TASK ITEM => Go through each line of the records below and count those with the word "agent". Give only the count.

MATERIAL FOR THIS TASK =>
+ + + + +

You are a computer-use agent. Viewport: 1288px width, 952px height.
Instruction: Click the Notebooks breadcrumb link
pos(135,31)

+ + + + +

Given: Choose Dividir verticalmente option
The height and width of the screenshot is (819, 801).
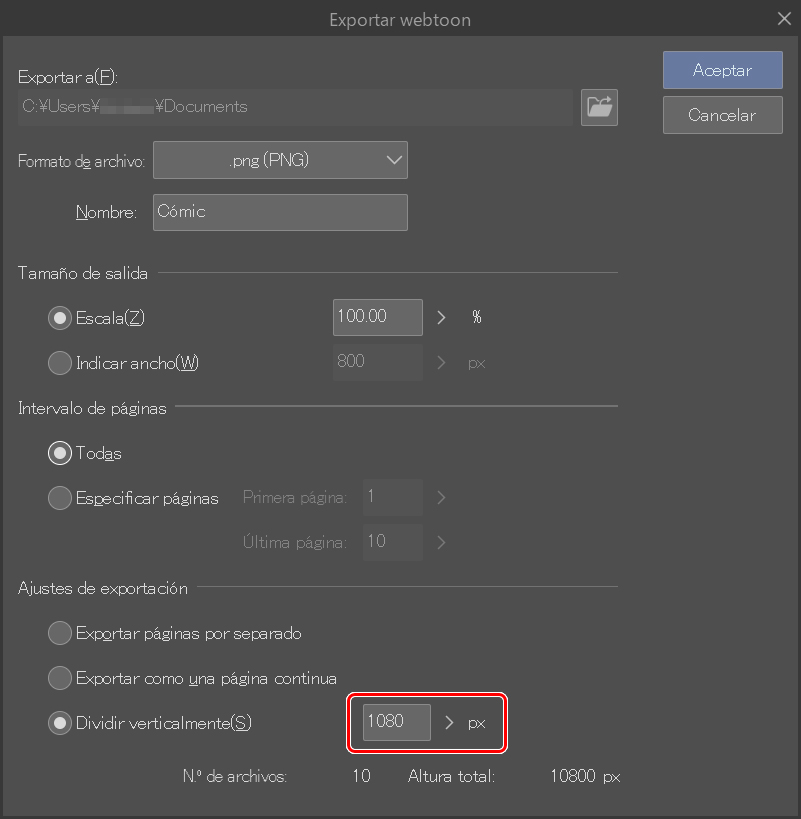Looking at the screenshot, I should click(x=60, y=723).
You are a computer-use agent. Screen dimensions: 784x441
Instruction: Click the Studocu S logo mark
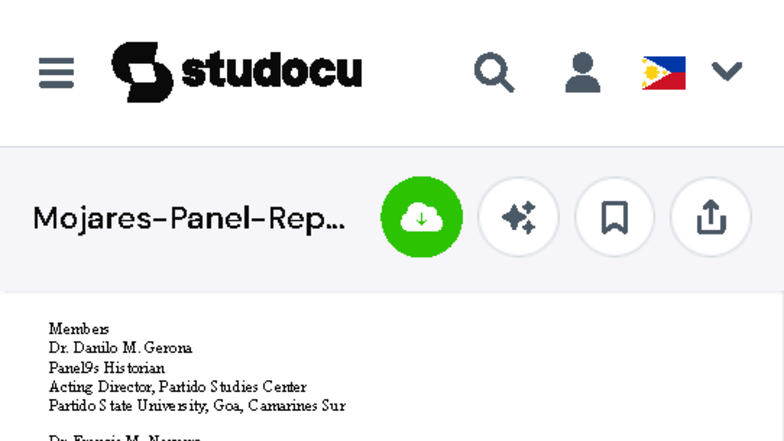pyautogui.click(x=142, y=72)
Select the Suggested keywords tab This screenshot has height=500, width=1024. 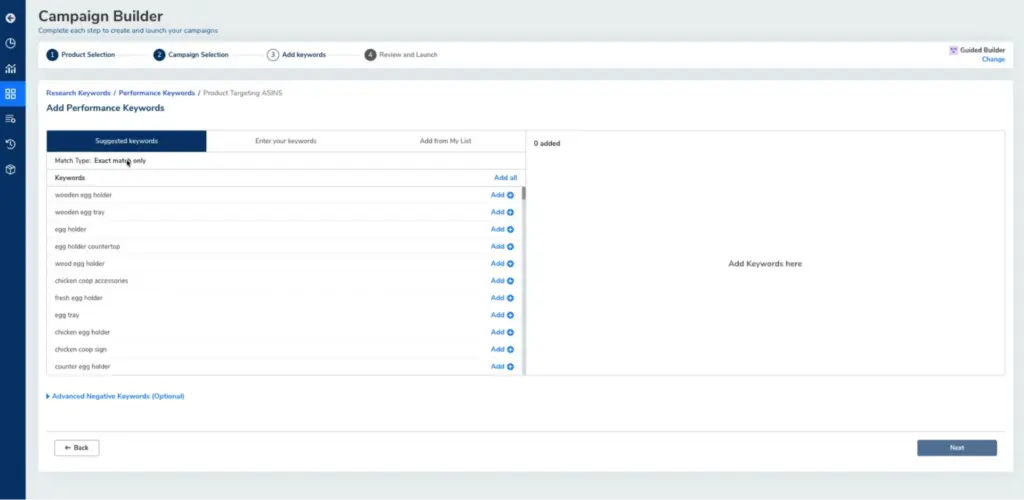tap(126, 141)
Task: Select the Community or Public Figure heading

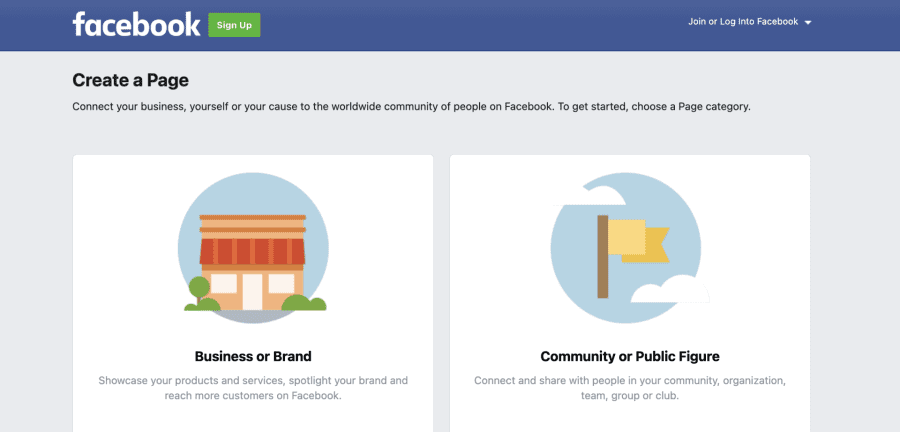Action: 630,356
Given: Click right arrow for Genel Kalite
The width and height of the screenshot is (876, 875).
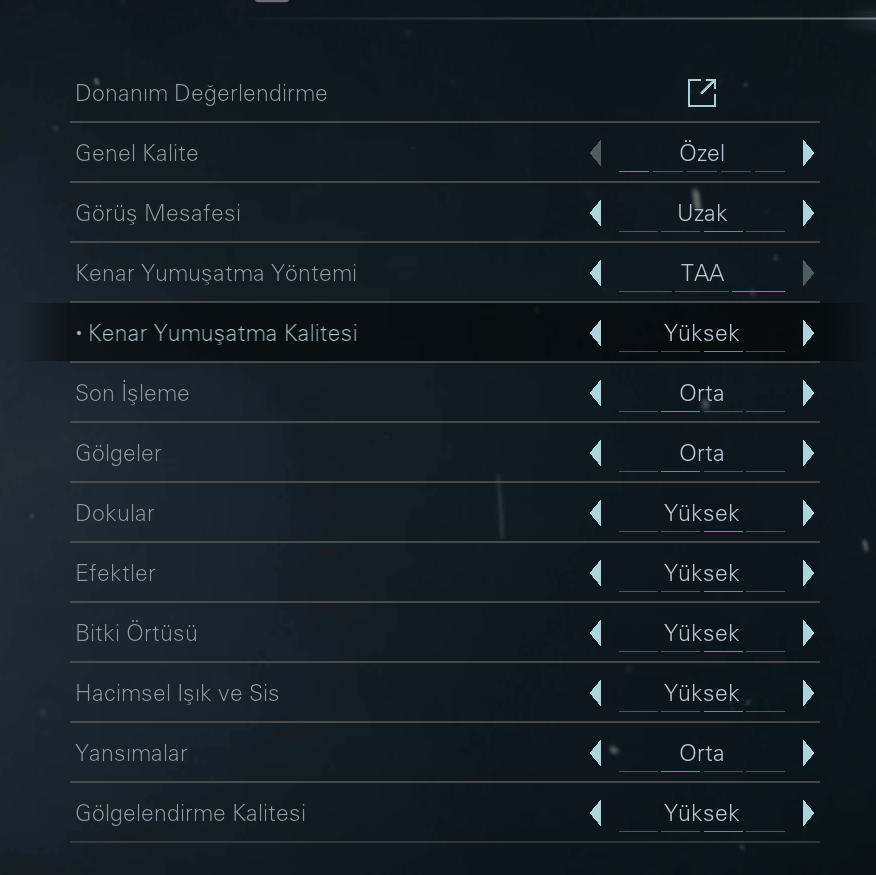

+ + + + +

RESPONSE TO THIS EXERCISE => 2